Density doesn’t have to be an all-or-nothing initiative. It’s likely that existing providers will start by retrofitting individual racks to address individual requirements. That incremental approach gives providers an opportunity to trial different technologies and tailor designs to distinct requirements.

It's also clear that thinking about density has to be a holistic process, not just a process about technology. Everyone from real estate, finance, infrastructure operations, and IT stack administrators will find themselves in the middle of conversations about density. Density unlocks a range of possibilities, from smaller data center footprints to greater energy efficiency – impacting both hard and soft costs.

Finally, the industry is going to reach a density inflection point. When that happens, greater density will become the new emerging differentiated capability, the new selling point, and anyone who isn’t able to keep up will be left out.

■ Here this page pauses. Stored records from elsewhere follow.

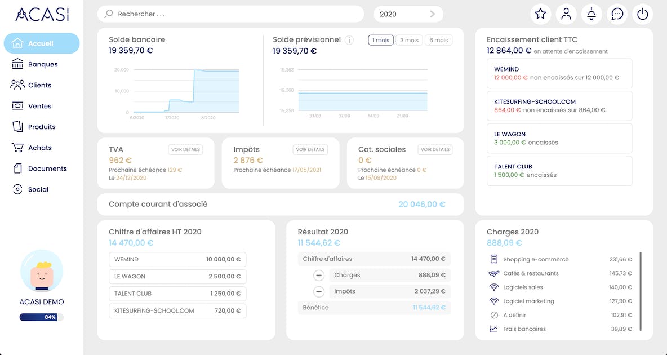
Task: Open the Ventes menu item
Action: pyautogui.click(x=39, y=106)
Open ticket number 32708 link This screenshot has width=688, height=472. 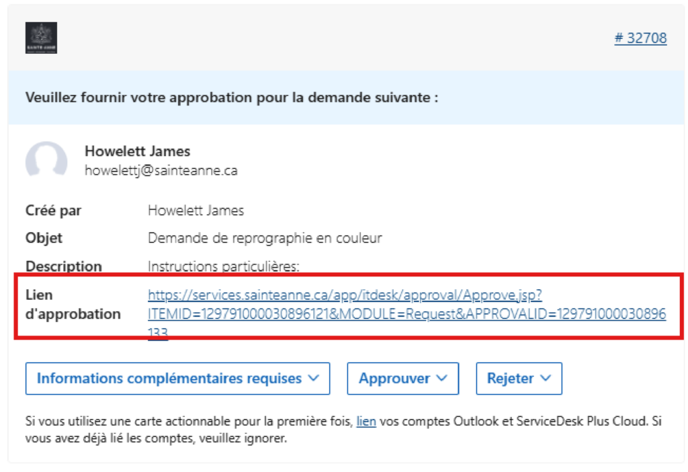click(640, 38)
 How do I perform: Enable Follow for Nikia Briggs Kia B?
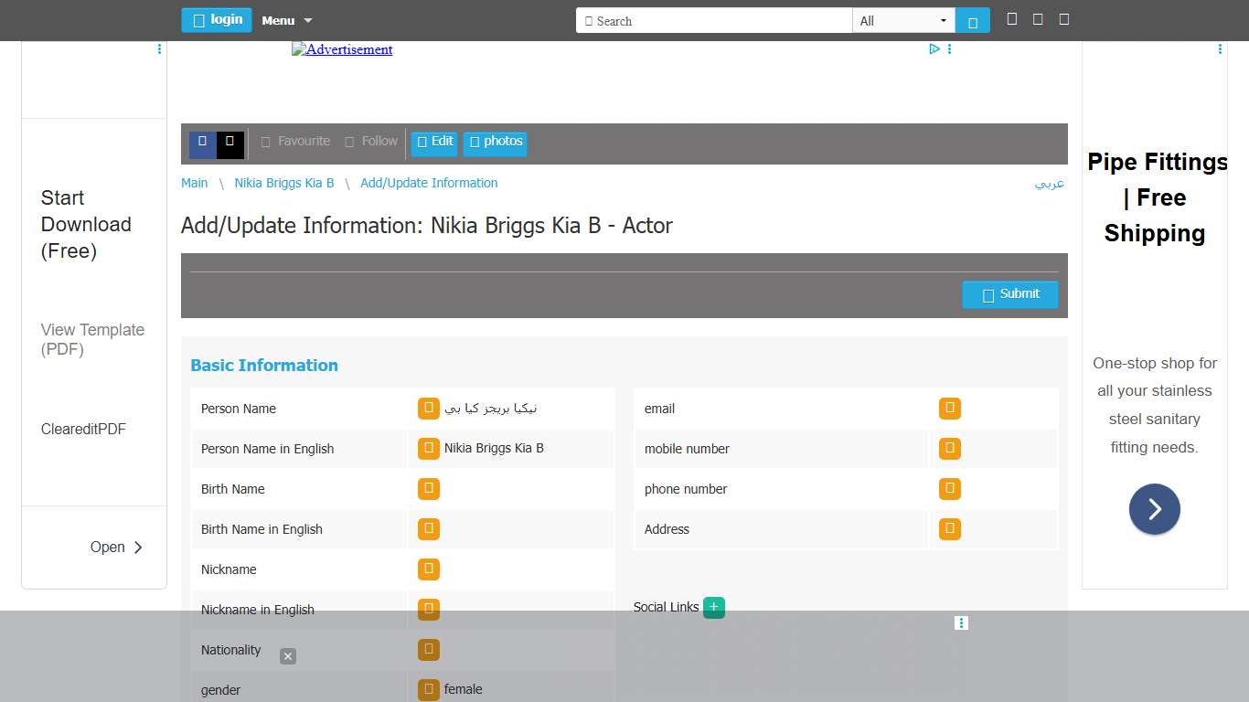tap(371, 141)
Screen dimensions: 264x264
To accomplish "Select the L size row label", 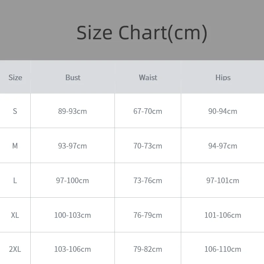I will (x=15, y=181).
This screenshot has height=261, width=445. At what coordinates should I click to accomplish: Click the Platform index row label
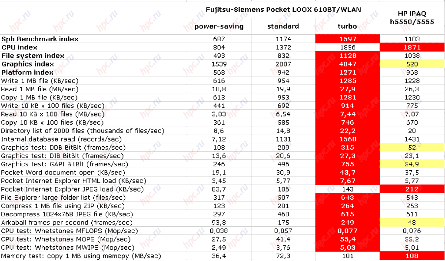point(27,73)
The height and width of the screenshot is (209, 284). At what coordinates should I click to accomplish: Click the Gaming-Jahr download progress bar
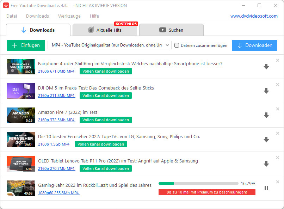pyautogui.click(x=198, y=184)
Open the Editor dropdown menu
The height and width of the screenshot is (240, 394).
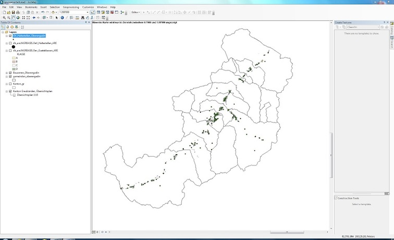pos(136,11)
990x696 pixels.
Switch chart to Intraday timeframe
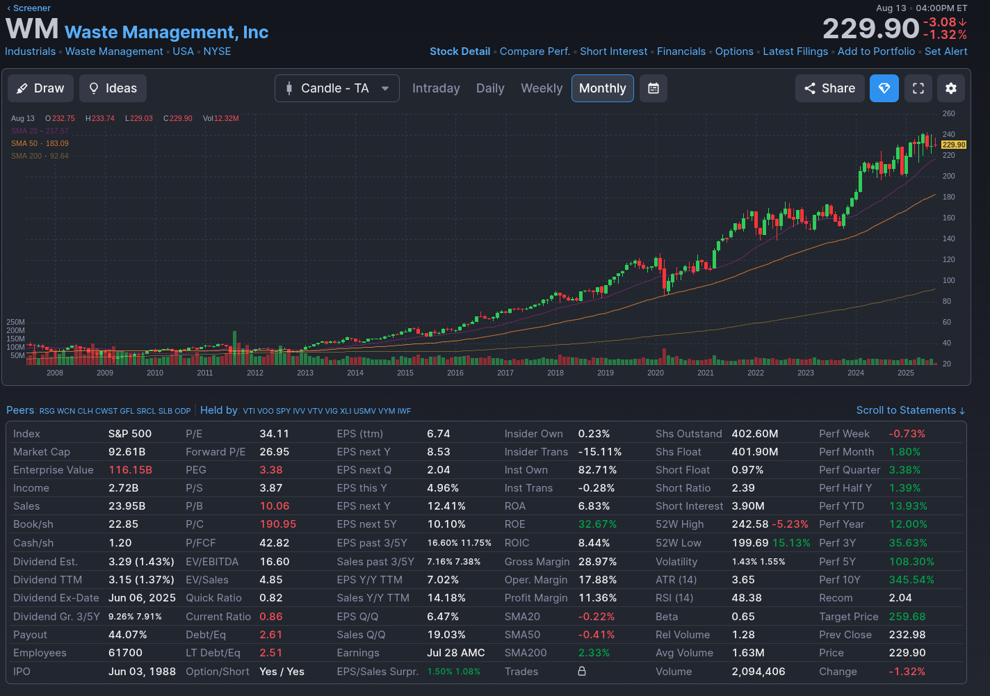[x=436, y=88]
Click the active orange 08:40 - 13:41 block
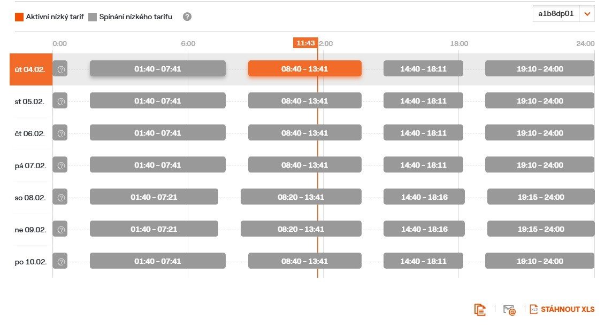 tap(304, 69)
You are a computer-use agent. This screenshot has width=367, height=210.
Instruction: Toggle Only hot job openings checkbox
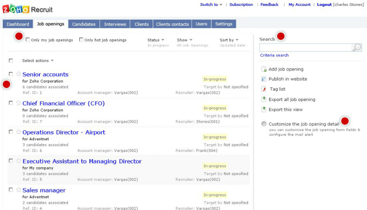(81, 40)
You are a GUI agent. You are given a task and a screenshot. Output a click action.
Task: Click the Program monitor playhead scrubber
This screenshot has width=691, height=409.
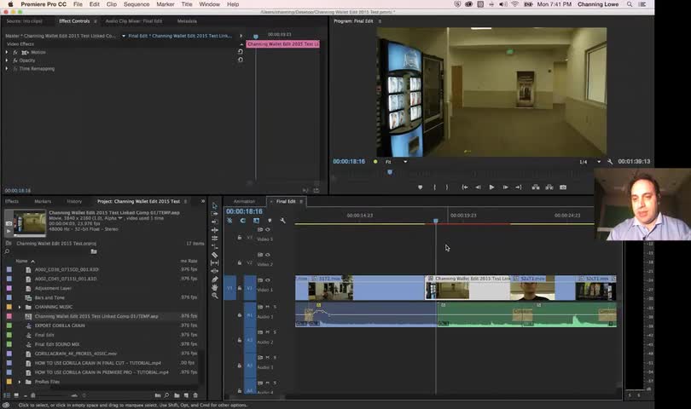pyautogui.click(x=390, y=172)
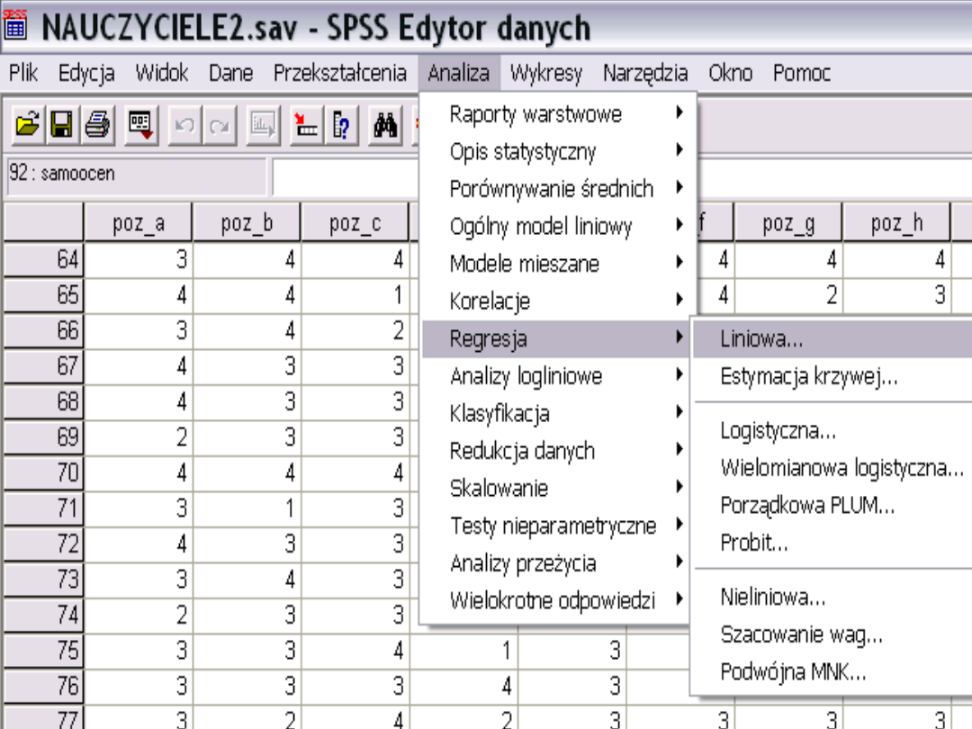Click the Find binoculars icon
This screenshot has height=729, width=972.
tap(386, 125)
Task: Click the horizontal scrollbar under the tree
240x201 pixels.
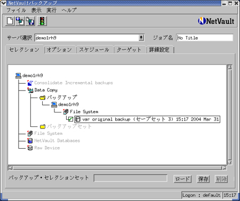Action: coord(117,168)
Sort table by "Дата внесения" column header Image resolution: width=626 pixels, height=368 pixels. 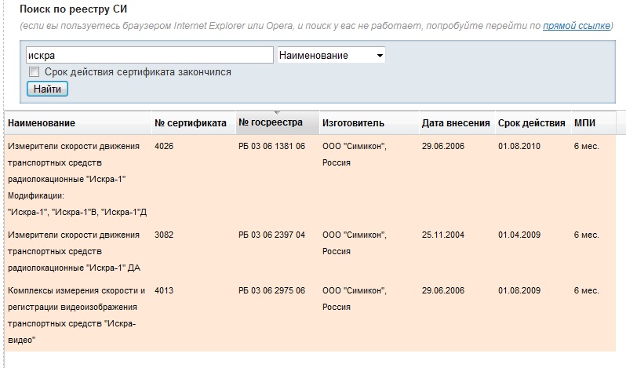pyautogui.click(x=455, y=123)
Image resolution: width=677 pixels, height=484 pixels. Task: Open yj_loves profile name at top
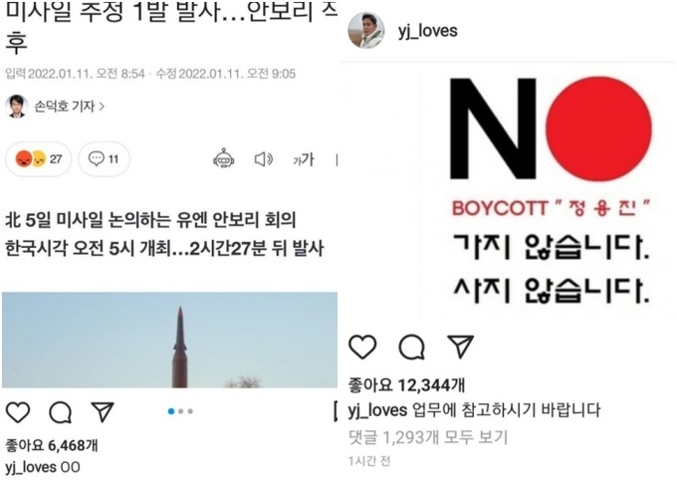click(x=427, y=31)
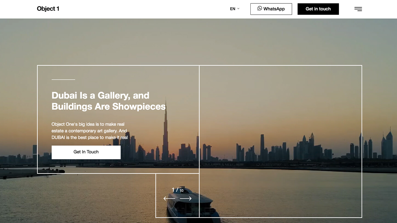
Task: Click the WhatsApp logo icon
Action: click(x=259, y=8)
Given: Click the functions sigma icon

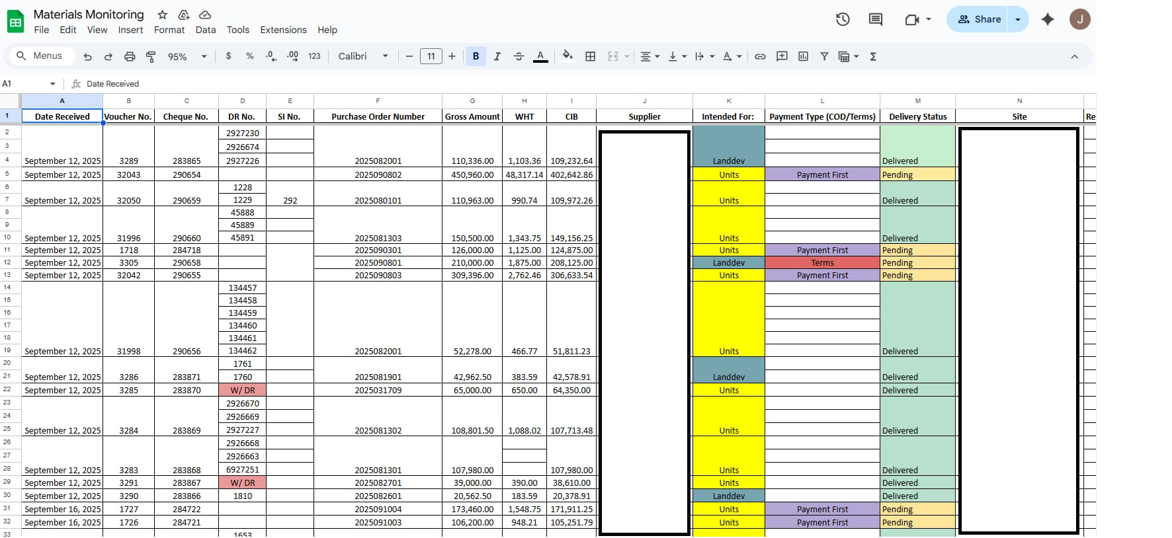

This factor perhaps doesn’t matter as much if you’re not selling data center capacity. However, if you are selling capacity, if your competitor can put a customer’s entire infrastructure in a single rack, and you require five racks – you’ll be out of the running.

Of course at Nautilus, since we specialize in highly dense designs, we're in the middle of the challenges, complexities and possibilities of density. It's clear that there will be winners and losers as data center density considerations come to the forefront. Some organizations will be on the leading edge, and other organizations will keep their heads in the sand as long as possible.

Fortunately, at Nautilus, our solution suits the early adopter, the mainstream provider, and even the laggard. Whether your aim is simply to incrementally improve your densities, or to drive a radical shift toward tripling or quadrupling your density to 50 kW and beyond, Nautilus is here for you with distinctive designs and partnerships, rooted in real world data centers proven in production, to help you succeed faster than ever before.